The New York Daily News on the Carter story: "White House to Jimmy Carter: Stop helping us. ... Obama has long worked to project a 'postracial' view of the world, addressing matters of race only when forced. That happened during the presidential campaign when Obama had to defuse an uproar over his ex-pastor, the Rev. Jeremiah Wright. As President -- a job that requires him to cobble together disparate factions --  talk of racism is about as welcome in the White House as a case of swine flu."

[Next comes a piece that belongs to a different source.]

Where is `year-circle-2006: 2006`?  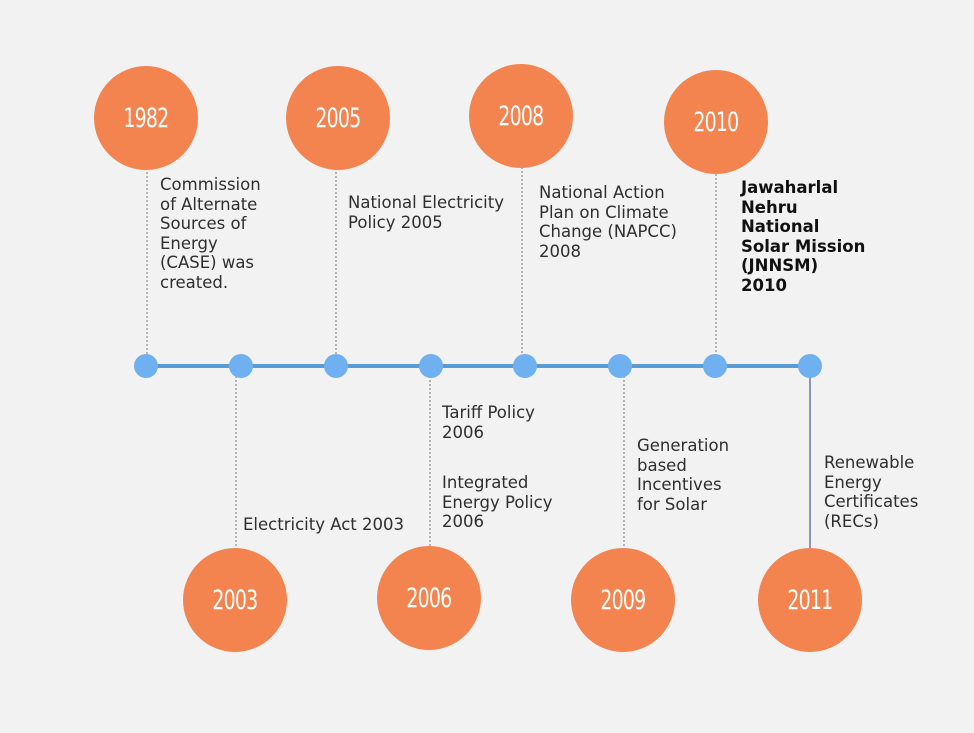
year-circle-2006: 2006 is located at coordinates (429, 598).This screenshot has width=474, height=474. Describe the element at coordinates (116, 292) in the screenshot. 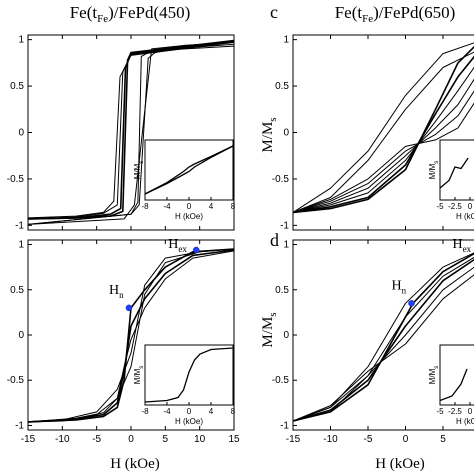

I see `hn-label-left: Hn` at that location. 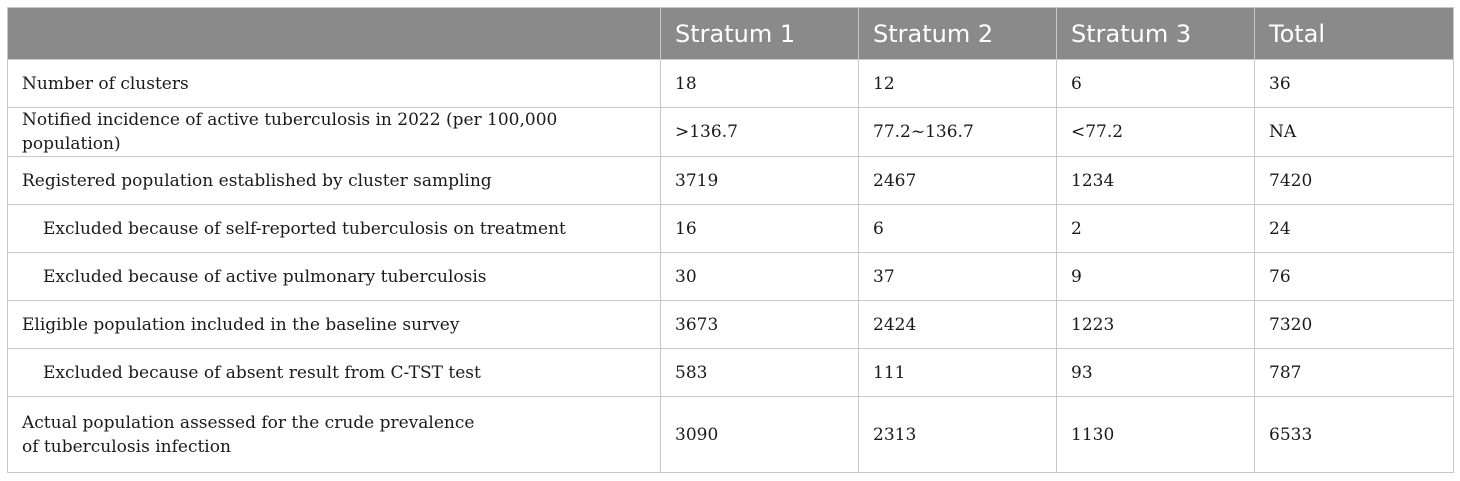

"White House press secretary Robert Gibbs fired back at GOP critics of White House czars on Wednesday," The Hill writes. "Gibbs said GOP 'silence was deafening' on the issue of czars during former President George W. Bush's administration.  'You've read Sen. Bennett was pushing for a Y2K czar that he didn't think was powerful enough,' Gibbs said. 'You've seen Lamar Alexander call for a manufacturing czar.' He also brought up the name of Randall Tobias, a Bush administration deputy secretary of State and 'abstinence czar' who resigned after it was discovered his name was on a prostitution-services call list. 'You know, somebody referred to in the Bush administration as the abstinence czar was on the D.C. Madam's list,' Gibbs said. 'Now, did that violate the Constitution, or simply offend our sensibilities?'"
 
And in apparently coordinated push back, White House adviser Anita Dunn blogged about the Bush czars "[I]t's really the hypocrisy here that is noteworthy," Dunn writes. "Just earlier today, Darrell Issa, a Republican from California and one of the leaders in calling for an investigation into the Obama Administration's use of 'czars', had to admit to Fox News that he had never raised any objections to the Bush Administration's use of 'czars'. Many of these members who now decry the practice have called on Presidents in the past to appoint 'czars' to coordinate activities within the government to address immediate challenges. What is clear is that all of this energy going into these attacks could be used to have a constructive conversation about bringing this country together to address our challenges moving forward -- and it doesn't take a 'czar' to bring that about! Just some folks willing to act in good faith."

Meanwhile, the Democratic National Committee has a new Web video pointing out the hypocrisy of the conservative/GOP criticism aimed at the Obama administration's numerous czars.

Does increased health-care spending mean less money for the military? That's what Greg Zerzan, a former Bush Treasury official, argues in the Wall Street Journal.